住民税は、市区町村民税と都道府県民税との総称です。その年1月1日現在住所がある市区町村に対して1年間納税します。
極端な例をあげると・・・
① 海外赴任のため、平成23年12月31日に東京からアメリカへ出国した場合→平成24年の住民税は発生しません
② 海外赴任のため、平成24年1月1日に東京からアメリカへ出国した場合→平成24年の住民税は発生します
たった1日の違いで、住民税の負担が大きく異なります![]()
住民税は給与計算において原則、所得税と同様に会社が従業員の給与から天引きして納付する税金です。
では会社がどのように税額を把握し納税するのかみていきましょう
住民税額の決定方法は?
前年の所得をもとに市区町村が計算します。決定額は、各市区町村から送られる通知書に書かれていますので、所得税のように税額を計算する必要はありません。市区町村は毎年5月31日までに「市区町村民税・都道府県民税特別徴収額通知書」によって会社へ住民税額の連絡をします。
そのため会社は、前年1年間に従業員へ支払った給与額等を記入した給与支払報告書を毎年1月31日までに、従業員の住所がある市区町村へ提出することになっています。
住民税を納める方法は?
これまでお話ししてきた、会社が従業員の給与から住民税を天引きして納める方法を「特別徴収」といいます。その年の6月から翌年の5月までの12回に分けて給与から天引きし、会社が取りまとめて納税します。なお6月分だけは、端数調整のため他の月の月額と異なる場合があるので注意が必要です。

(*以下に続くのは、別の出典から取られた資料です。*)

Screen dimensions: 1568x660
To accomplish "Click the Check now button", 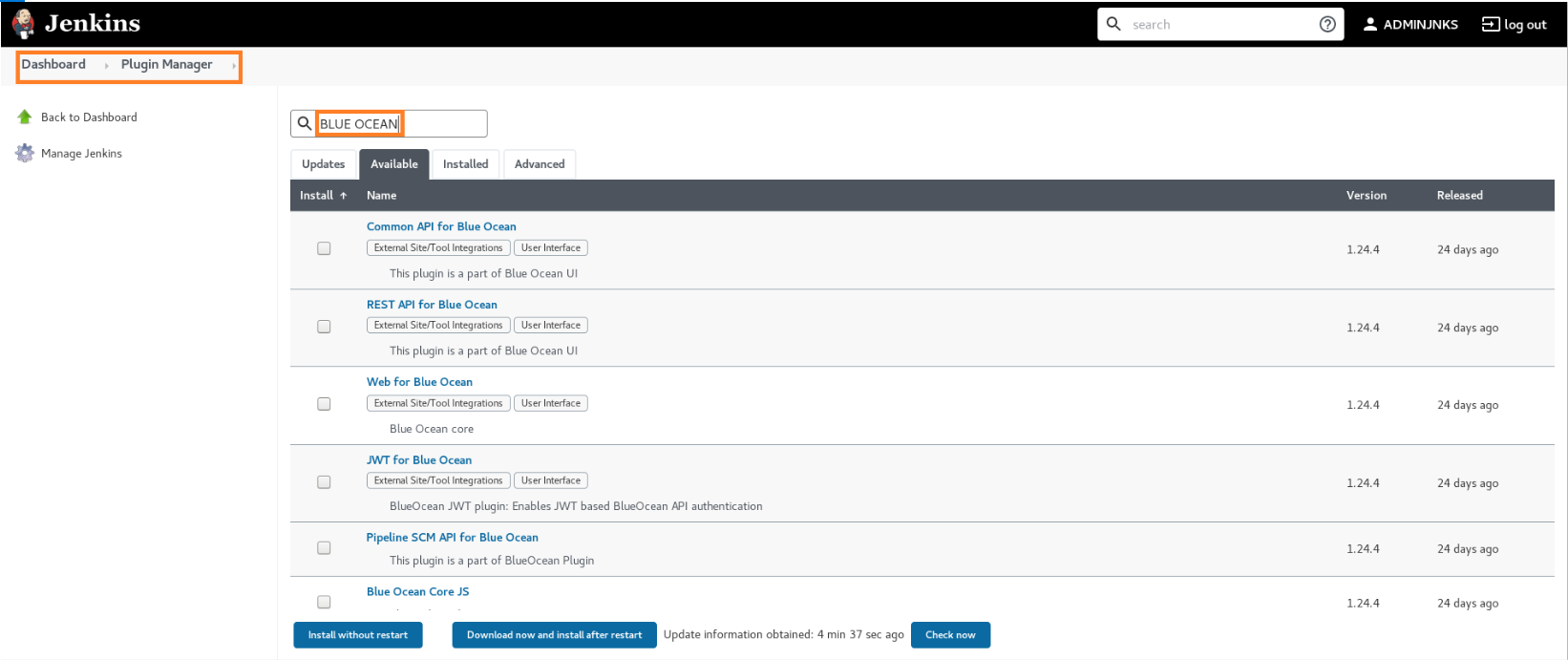I will point(950,635).
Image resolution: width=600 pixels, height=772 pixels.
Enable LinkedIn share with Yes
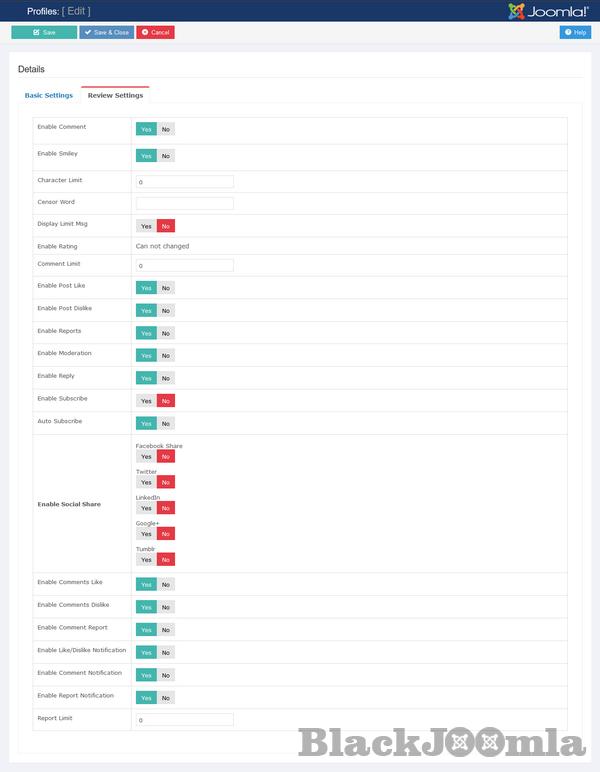(x=146, y=508)
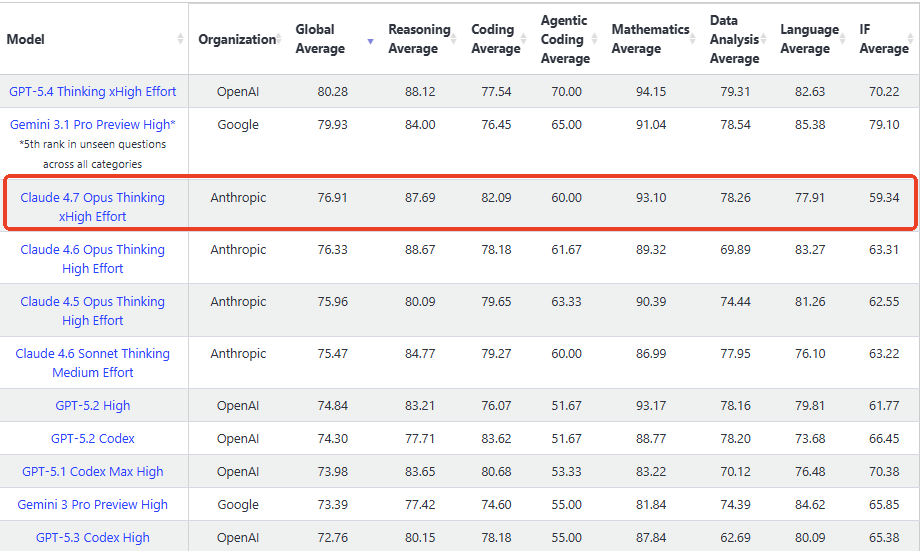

納付方法には上記以外にもう一つ普通徴収があります。こちらの方法は、自営業者等の給与所得者以外の方で給与天引きが不可能な場合の方法です。市区町村から自宅に送付されてきた納付書により各自で納付します。
住民税の納期は?
会社は翌月10日までに各従業員の住所がある市区町村に対して納めます。
ちなみに普通徴収の納期は通常、6月末・8月末・10月末・1月末の4期となっています。